Le bouddhisme esparien est à mi-chemin entre la religion et la philosophie.
Les bouddhistes ne jouent pas au Loto. Ils estiment que le départ à l’Extérieur n’est rien d’autre qu’une réincarnation supplémentaire et auto infligée, par laquelle l’individu multiplie ses attachements et ses souffrances.

Les religions monothéistes de l’Extérieur
En dépit des efforts de certains Revenants de répandre le Christianisme, l’Islam et le Judaïsme en Espars, les Espariens n’ont jamais adhéré à ces enseignements, ressentis comme trop éloignés de la réalité esparienne.

Un humanisme esparien apparut en réaction à la religion officielle:
Les humanistes défendaient l’idée que nul ne peut être élu sans être appelé. Il estimait que le droit à la reconstitution de la mémoire pour les athées ayant été victimes d’un passage accidentel à l’Extérieur est un droit naturel et inaliénable.


La Météorologie

Une science permettant une relative prévisibilité des fluctuations de frontières et rendant possible la prévention des passages accidentels. Voir également l’article sur la persécution des météorologues par des intégristes de la religion officielle.

Les Cheminots
Après l’invention du train à l’Extérieur, ils l’adaptèrent aux frontières d’Espars, de façon à ce que les retours de l’Extérieur ne puissent plus avoir lieu que par ce train. Ils contrôlèrent ensuite le séjour à durée déterminée.
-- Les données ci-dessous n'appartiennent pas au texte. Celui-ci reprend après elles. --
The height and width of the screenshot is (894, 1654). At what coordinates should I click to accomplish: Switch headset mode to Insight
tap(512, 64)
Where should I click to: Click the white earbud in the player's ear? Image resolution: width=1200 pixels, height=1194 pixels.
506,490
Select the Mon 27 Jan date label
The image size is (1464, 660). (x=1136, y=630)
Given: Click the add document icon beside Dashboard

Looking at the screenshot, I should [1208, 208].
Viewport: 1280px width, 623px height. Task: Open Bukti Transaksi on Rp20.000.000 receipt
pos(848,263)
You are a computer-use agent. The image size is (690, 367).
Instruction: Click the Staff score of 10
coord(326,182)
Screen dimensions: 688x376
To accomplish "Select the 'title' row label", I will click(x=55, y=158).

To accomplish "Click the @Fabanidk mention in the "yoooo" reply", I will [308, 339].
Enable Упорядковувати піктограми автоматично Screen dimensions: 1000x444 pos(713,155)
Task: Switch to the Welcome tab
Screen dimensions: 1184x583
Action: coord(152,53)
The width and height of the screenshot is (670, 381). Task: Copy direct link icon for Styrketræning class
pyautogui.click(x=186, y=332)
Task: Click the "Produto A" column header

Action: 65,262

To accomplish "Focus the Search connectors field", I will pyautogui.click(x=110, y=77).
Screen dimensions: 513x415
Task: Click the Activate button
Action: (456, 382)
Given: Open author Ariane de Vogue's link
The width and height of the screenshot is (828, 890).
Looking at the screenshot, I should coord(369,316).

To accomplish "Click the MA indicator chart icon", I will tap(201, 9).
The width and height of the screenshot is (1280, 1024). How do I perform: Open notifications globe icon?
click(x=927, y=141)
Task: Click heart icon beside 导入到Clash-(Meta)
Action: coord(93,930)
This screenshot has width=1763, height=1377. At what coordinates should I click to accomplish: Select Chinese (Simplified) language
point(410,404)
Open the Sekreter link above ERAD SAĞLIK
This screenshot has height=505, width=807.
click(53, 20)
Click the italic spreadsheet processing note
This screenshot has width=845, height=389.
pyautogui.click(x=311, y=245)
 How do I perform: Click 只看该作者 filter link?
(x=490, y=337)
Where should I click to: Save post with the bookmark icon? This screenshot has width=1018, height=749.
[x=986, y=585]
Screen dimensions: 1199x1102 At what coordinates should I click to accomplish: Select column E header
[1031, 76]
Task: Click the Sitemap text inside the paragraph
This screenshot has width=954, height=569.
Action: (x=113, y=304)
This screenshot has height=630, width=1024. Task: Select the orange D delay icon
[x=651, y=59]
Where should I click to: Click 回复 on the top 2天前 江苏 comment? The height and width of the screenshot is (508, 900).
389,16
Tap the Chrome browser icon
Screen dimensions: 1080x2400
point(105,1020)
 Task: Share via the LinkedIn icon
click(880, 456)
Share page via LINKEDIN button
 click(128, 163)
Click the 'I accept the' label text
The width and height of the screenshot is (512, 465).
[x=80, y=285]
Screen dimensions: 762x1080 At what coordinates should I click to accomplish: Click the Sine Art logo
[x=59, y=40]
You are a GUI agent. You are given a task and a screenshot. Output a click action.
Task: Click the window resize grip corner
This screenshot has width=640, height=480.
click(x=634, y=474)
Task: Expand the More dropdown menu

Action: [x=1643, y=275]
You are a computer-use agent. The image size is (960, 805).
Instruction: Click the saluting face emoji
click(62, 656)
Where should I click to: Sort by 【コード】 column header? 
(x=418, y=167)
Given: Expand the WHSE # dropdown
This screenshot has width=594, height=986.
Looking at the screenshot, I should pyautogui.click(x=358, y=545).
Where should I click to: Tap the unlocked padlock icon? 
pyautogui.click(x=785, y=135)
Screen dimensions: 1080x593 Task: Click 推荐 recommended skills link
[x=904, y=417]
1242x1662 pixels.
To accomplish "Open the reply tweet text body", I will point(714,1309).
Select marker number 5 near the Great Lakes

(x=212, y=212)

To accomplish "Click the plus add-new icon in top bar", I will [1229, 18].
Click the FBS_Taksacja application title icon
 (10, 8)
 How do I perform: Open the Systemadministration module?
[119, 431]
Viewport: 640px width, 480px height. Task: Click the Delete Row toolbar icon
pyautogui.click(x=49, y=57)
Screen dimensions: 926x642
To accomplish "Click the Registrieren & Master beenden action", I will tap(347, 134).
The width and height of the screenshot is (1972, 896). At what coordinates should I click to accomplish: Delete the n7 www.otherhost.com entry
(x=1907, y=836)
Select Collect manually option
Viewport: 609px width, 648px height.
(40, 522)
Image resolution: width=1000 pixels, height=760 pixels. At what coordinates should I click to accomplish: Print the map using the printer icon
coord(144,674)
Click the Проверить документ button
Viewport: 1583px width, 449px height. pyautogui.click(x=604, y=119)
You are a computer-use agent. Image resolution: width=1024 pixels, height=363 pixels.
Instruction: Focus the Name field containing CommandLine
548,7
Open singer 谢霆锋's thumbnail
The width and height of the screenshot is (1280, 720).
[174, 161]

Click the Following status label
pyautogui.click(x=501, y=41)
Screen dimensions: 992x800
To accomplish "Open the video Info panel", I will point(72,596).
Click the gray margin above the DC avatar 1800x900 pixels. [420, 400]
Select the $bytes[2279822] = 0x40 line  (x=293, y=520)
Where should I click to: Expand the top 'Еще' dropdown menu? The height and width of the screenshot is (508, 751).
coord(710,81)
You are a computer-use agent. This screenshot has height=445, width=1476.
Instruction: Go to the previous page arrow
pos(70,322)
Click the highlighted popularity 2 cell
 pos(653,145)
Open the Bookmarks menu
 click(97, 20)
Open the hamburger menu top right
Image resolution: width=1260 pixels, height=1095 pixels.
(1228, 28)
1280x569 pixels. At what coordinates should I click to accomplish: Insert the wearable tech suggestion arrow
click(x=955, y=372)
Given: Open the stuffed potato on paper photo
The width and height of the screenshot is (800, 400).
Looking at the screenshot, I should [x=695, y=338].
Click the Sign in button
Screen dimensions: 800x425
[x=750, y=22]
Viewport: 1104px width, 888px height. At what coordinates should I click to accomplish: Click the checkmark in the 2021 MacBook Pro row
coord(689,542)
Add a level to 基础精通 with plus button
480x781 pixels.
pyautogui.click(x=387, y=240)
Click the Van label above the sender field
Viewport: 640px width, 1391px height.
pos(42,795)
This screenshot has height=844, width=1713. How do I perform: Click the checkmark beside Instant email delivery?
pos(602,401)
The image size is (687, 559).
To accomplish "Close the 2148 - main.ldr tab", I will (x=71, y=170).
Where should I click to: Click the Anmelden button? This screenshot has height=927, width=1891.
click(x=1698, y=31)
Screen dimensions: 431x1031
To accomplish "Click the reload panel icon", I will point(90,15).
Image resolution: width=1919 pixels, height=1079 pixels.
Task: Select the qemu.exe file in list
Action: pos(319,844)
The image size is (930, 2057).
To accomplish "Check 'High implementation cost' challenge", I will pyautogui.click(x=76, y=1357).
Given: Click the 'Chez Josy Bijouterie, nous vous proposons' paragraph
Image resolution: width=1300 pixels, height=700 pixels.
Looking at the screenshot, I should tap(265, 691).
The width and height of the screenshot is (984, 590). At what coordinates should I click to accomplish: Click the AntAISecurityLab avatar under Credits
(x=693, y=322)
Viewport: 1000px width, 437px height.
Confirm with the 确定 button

La Révolution esparienne (Révolution des « Voyageurs »)
Celle-ci éclata peu après l’invention du départ prévisible (par le Train). Les « Voyageurs » étaient un groupe de jeunes qui revendiquaient le droit au voyage laïc allant de paire avec un droit inconditionnel à la reconstitution de la mémoire.

L’accord du 13 mars 979
- Séparation des Désarchivistes de l’Eglise ;
- Maintien de l’interdiction des voyages de loisir ;
- Respect du principe du dépaysement pour les gagnants au Loto et les croyants ayant passé la frontière de manière accidentelle ; en cas de passage accidentelle, les bouddhistes ont eux-aussi demandé d’être traités comme des croyants ;
- Droit à la reconstitution de la mémoire pour les athées ayant passé accidentellement la frontière ;
- Droit à l’Assurance récupération et reconstitution de la mémoire.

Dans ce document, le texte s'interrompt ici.